§ ASSIGNMENT
What is needed is an exact copy of every line from the one with "Click the Share icon in toolbar" to the end of the entries below, without the pictures.

§ RECORDED INFORMATION
★ ★ ★ ★ ★
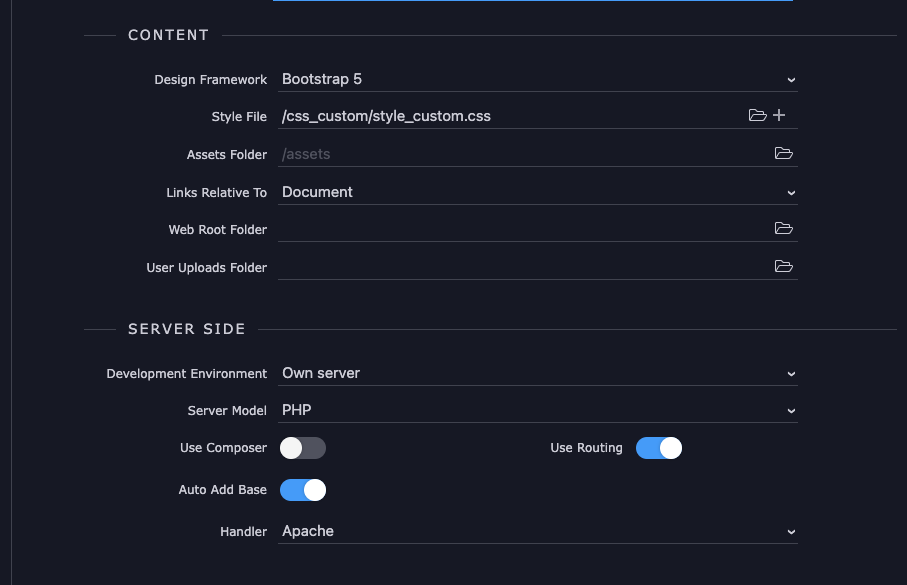The image size is (907, 585).
Task: Focus the Assets Folder text field
Action: pos(524,154)
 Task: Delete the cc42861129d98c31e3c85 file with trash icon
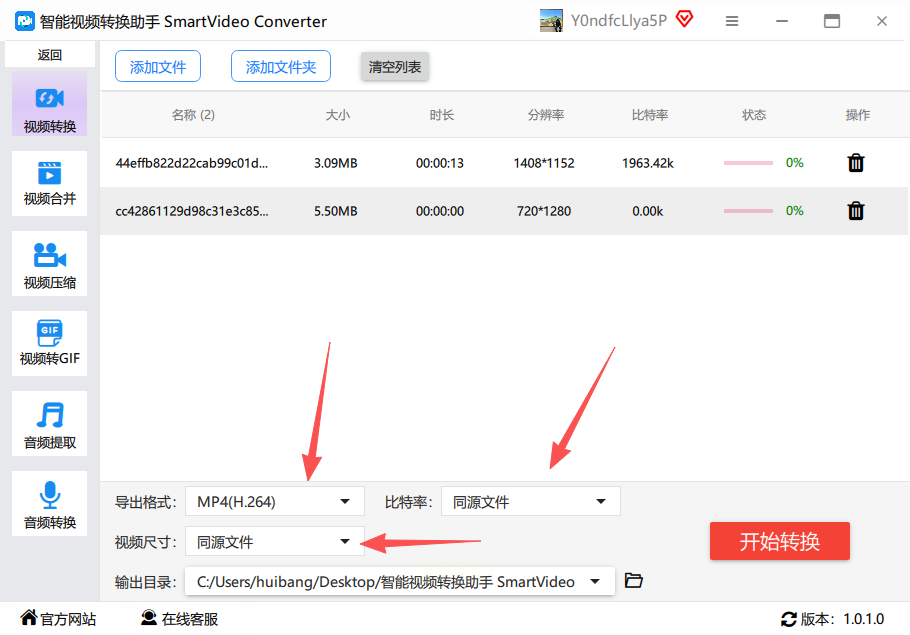855,211
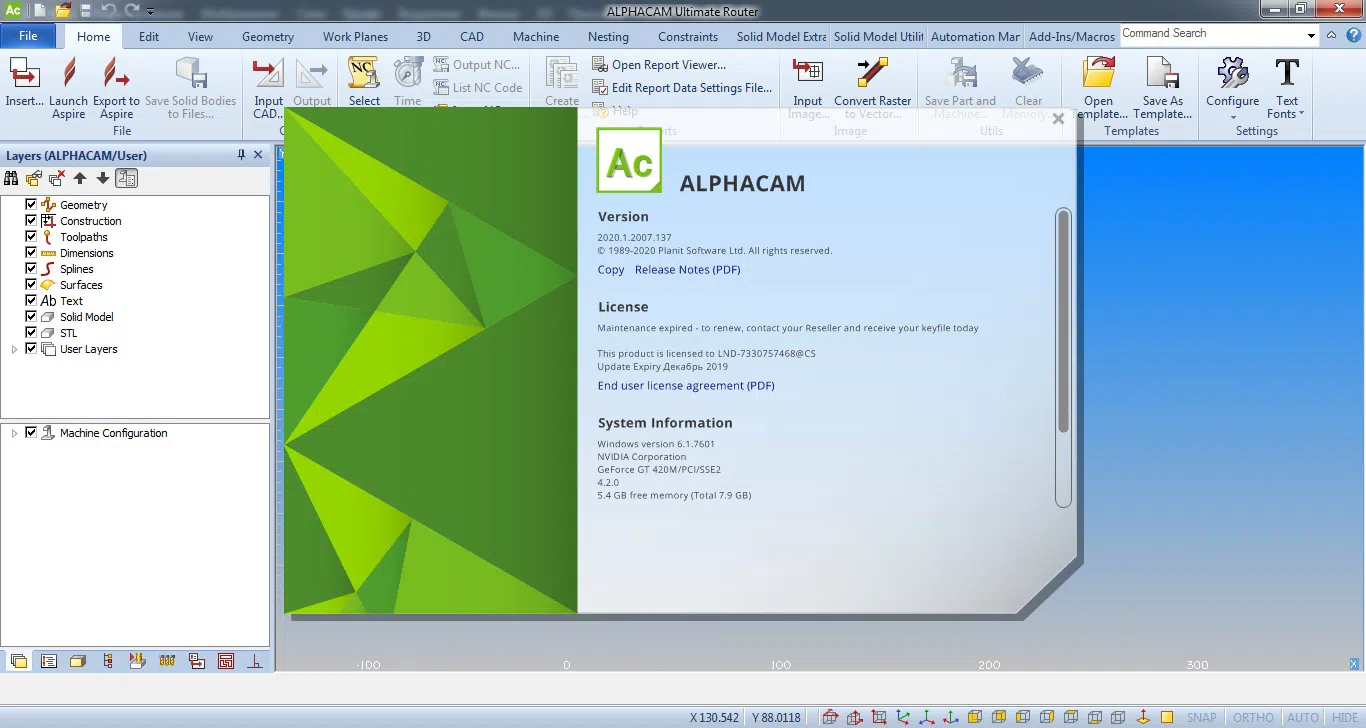Expand the Machine Configuration node
The height and width of the screenshot is (728, 1366).
click(x=15, y=432)
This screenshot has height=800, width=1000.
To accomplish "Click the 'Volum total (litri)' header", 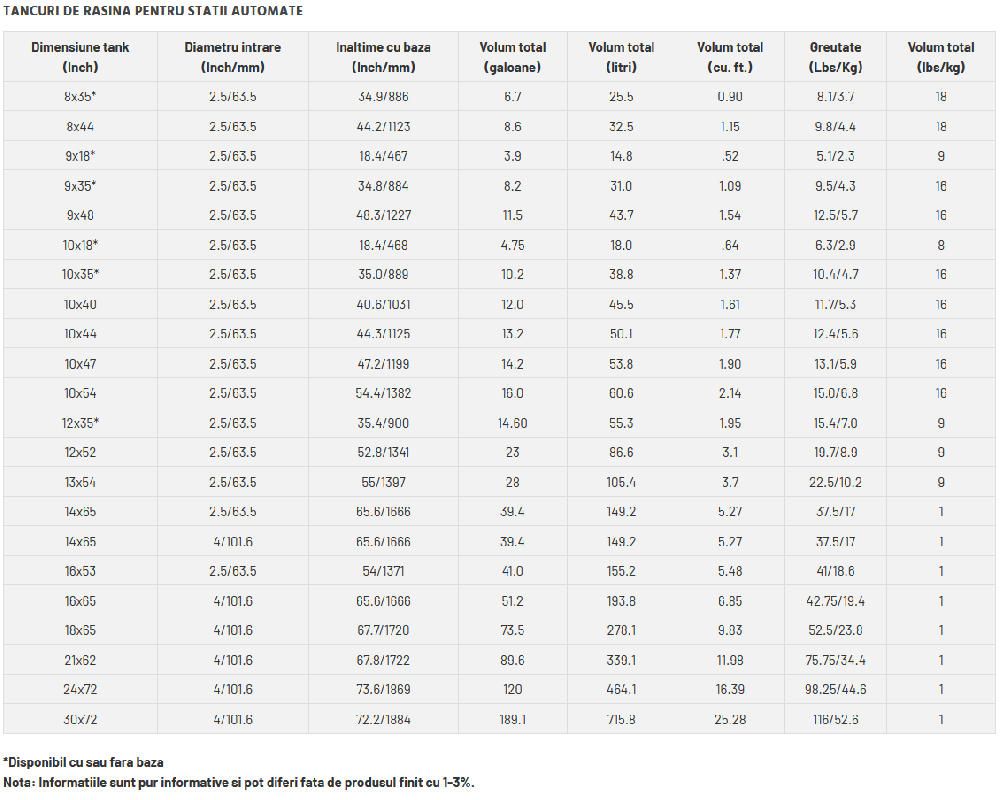I will 621,57.

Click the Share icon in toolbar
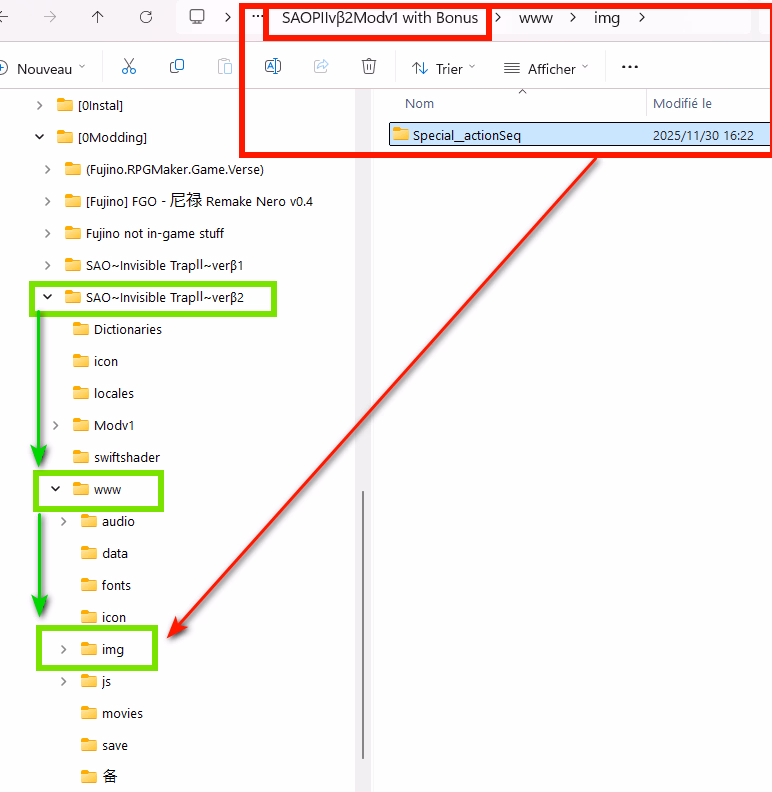click(x=321, y=67)
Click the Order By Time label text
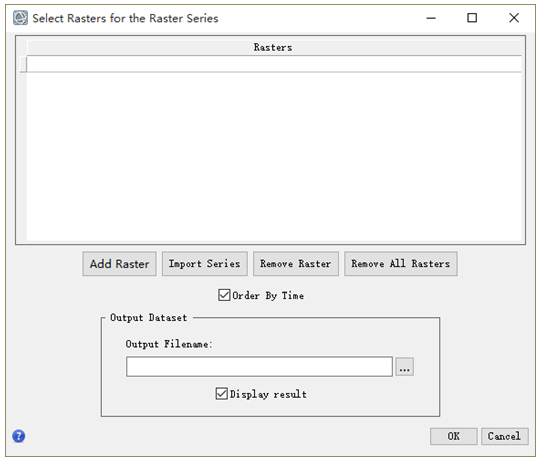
★ ★ ★ ★ ★
§ THE ANSWER
Click the Share icon in toolbar
click(x=321, y=67)
Click the Order By Time label text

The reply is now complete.